Of course, where that scholar is employed also matters in many ways, since the reputation of your school will go a long way. But in theory aspiring doctoral students should be looking for the best person, over the best university reputation, since the working relationship is so closely knit that most of your education will come from your supervisor rather than the school. That is particularly true in the British system where there is no coursework required at all. Only research and writing.

So a British university’s format works more like this:

  1. Rigorous application process, requiring a writing sample related to your field, identification of a prospective supervisor (who you should have developed a relationship with by then), and a full-blown, detailed dissertation proposal identifying your research project (usually 1000 words).
  2. Offer of admission, usually with stipulation of funding, if any (a big “if”).
  3. (Your desperate attempt to find sources of funding.)
  4. Student’s acceptance of the school’s offer, usually completed by submitting further criteria such as your completed masters transcript, a financial liability agreement, etc.
  5. Three years of independent research and writing, overseen only by your supervisor at semi-regular intervals. Many programs have a probationary first year to ensure you’ve got the stuff it takes.
  6. Oral defense of your completed dissertation.
  7. Graduation.

So you can see that British programs are much shorter (about half the length), but do not necessarily come with any funding, and do not (usually) provide teaching experience. On the other hand, you spare yourself the expenditure of much youthful vigor that American programs excise, and you work personally with a scholar of your choice who is ideally at the top of their field. I chose the British path almost by default because most scholars involved in Septuagint studies are located overseas.

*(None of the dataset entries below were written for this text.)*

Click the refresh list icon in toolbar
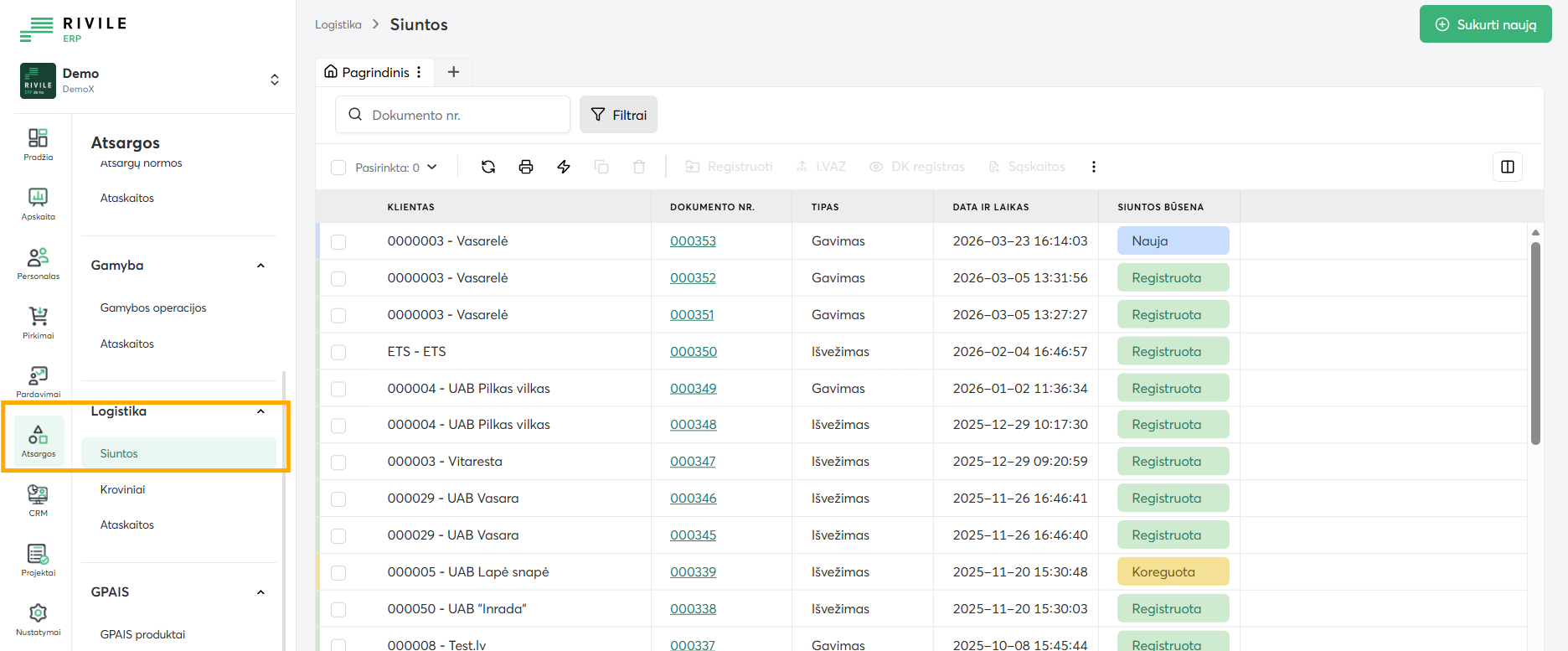The height and width of the screenshot is (651, 1568). pos(488,167)
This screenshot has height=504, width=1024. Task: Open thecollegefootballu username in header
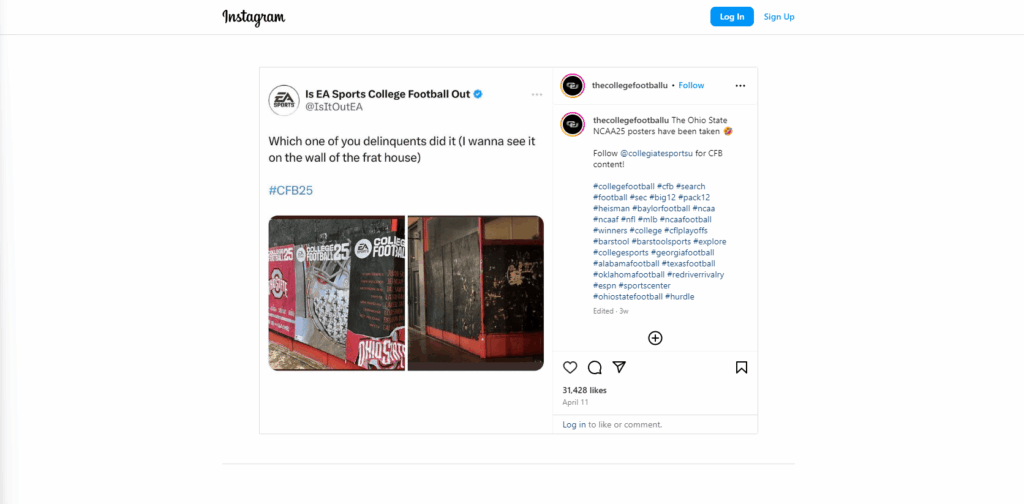coord(630,86)
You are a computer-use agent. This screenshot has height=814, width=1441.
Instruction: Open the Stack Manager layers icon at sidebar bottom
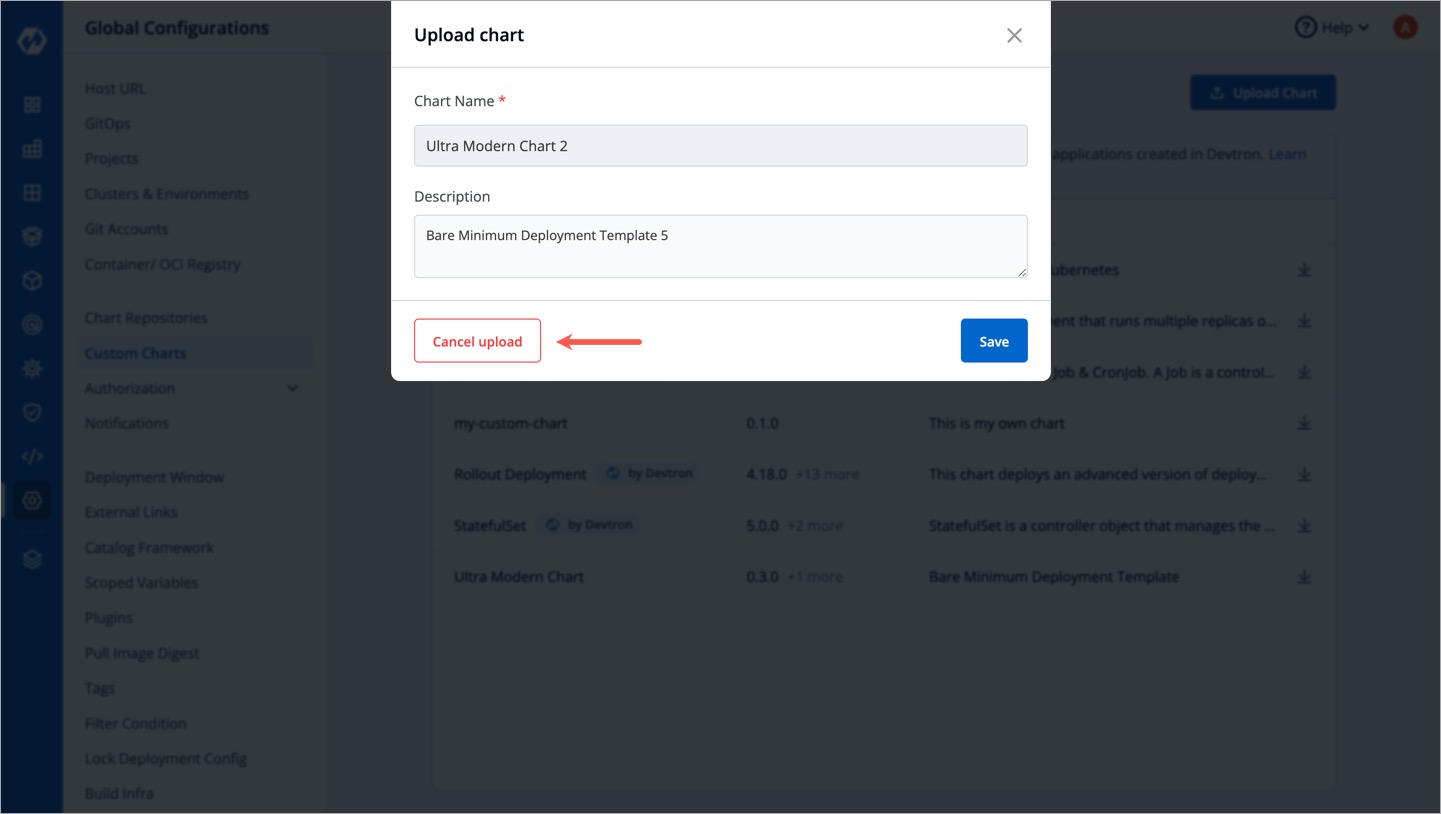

The University & College System

Another perplexing aspect to a school like Cambridge – Oxford is the same way – is that Cambridge itself is not formally a “school,” but a corporate, guild-like institution. Cambridge is the unified front for the diversity of colleges within it. So not only are you a “Cambridge student,” but also a student of your college, which in my case is Fitzwilliam College. The application to your college is part of your application to the university, although you pick several colleges of interest, and your acceptance to one is a separate process from your acceptance to the university.

At the doctoral level, your college is important insofar as it establishes your intellectual community, should you conduct your research there, and it also can provide funding opportunities. It is not necessary for your advisor to be part of your college. Doctoral students also work with their particular faculty, in my case the Faculty of Divinity. This is both a physical building and a group of people, namely the divinity faculty members from all the colleges.

In sum, then, there are many key differences between these two systems that important to know when considering applying for a doctoral degree. Hopefully this has been of some help to those in that position, and to my understandably confused family members.